→ **Short problem A**
Revise the passage on electricity supply from "They absolutely shouldn't" up to and including "of the kWh.", putting "charging twice" in place of "double dipping".

→ **Source excerpt**
<<<<

This isn't without loss. On average it might be around 8% but this is grossly distorted by lots of large loads that are served relatively efficiently at high voltages.

 

The losses en route to LV domestic customers will be higher. Say 20%.

 

So 1 kWh used = 1.25 kWh supplied (80% efficient) = 3.125 kWh burned (40% efficient) = 3.4 kWh imported (allowing for LNG faffery?)

 

It's not as great as you might first think. 

 

 

Suppliers:

 

Suppliers need to "settle the bill for what they have purchased"

 

This is settled on a half hourly basis. If in that settlement window you import 3 kWh and export 2 kWh then the suppliers will only need to buy 1 kWh.

 

To charge you for 3 kWh, then pay you a pittance for 1 kWh, is a joke.

 

 

It is a legitimate argument, if you use 0 kWh and export 2 kWh, to say that they should pay you wholesale rate for that 2 kWh. 

 

They absolutely shouldn't be double dipping by charging retail rates for the gross import though. Only for the net import. That absolutely encourages socially / environmentally stupid behaviour.

 

 

 

But I'd counter that argument by saving that actually, most of the cost of each kWh (in a normal time) is recovering fixed overheads (fixed cost of dealing with a consumer, fixed cost of distribution network) not the cost of the kWh.

>>>>

→ **Supplied entries**

<<<<

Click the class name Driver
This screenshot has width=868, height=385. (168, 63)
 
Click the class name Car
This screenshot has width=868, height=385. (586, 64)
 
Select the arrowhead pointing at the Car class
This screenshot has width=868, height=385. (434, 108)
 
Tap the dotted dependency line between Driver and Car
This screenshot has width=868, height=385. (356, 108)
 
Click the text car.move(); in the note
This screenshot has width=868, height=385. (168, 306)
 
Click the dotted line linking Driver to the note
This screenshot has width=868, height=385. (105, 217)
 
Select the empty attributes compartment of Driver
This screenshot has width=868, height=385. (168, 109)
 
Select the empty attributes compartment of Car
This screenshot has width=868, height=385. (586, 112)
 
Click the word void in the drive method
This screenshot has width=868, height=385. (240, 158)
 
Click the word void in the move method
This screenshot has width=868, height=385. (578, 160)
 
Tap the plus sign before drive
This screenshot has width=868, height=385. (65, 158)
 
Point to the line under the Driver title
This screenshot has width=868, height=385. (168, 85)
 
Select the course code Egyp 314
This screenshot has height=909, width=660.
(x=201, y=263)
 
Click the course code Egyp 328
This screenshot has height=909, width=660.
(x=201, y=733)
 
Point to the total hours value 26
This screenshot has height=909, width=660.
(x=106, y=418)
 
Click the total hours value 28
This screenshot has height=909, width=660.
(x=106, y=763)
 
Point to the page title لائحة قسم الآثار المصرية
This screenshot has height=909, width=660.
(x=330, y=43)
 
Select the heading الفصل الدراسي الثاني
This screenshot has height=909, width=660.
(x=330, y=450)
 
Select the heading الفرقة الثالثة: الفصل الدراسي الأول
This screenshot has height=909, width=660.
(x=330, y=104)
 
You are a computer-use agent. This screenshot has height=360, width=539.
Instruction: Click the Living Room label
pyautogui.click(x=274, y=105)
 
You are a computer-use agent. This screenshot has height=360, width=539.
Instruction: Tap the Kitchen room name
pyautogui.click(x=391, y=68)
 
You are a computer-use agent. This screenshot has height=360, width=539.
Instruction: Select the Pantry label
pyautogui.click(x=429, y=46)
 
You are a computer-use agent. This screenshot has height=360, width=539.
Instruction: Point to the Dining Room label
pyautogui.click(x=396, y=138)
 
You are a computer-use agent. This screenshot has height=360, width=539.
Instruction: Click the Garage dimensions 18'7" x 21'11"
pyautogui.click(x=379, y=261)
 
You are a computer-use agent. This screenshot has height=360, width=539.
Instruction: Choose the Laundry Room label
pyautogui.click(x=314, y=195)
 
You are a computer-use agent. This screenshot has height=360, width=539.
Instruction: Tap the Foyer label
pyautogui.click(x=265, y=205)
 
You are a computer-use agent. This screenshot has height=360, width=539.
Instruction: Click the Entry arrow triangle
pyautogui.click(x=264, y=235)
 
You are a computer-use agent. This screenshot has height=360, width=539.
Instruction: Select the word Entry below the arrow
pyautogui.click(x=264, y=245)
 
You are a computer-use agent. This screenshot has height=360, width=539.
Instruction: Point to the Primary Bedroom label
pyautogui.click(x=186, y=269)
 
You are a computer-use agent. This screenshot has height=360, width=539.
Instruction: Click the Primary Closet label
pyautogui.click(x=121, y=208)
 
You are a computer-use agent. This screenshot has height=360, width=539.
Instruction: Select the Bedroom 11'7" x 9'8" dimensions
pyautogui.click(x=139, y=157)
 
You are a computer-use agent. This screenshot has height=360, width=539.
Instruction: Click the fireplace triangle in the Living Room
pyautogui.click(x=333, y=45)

>>>>

→ **Short problem B**
Copy the records without any change, from the line with "Select the empty attributes compartment of Driver" up to and including the line with "(x=106, y=763)".

→ **Full solution A**
They absolutely shouldn't be charging twice by charging retail rates for the gross import though. Only for the net import. That absolutely encourages socially / environmentally stupid behaviour.

 

 

 

But I'd counter that argument by saving that actually, most of the cost of each kWh (in a normal time) is recovering fixed overheads (fixed cost of dealing with a consumer, fixed cost of distribution network) not the cost of the kWh.

→ **Full solution B**
Select the empty attributes compartment of Driver
This screenshot has width=868, height=385. (168, 109)
 
Select the empty attributes compartment of Car
This screenshot has width=868, height=385. (586, 112)
 
Click the word void in the drive method
This screenshot has width=868, height=385. (240, 158)
 
Click the word void in the move method
This screenshot has width=868, height=385. (578, 160)
 
Tap the plus sign before drive
This screenshot has width=868, height=385. (65, 158)
 
Point to the line under the Driver title
This screenshot has width=868, height=385. (168, 85)
 
Select the course code Egyp 314
This screenshot has height=909, width=660.
(x=201, y=263)
 
Click the course code Egyp 328
This screenshot has height=909, width=660.
(x=201, y=733)
 
Point to the total hours value 26
This screenshot has height=909, width=660.
(x=106, y=418)
 
Click the total hours value 28
This screenshot has height=909, width=660.
(x=106, y=763)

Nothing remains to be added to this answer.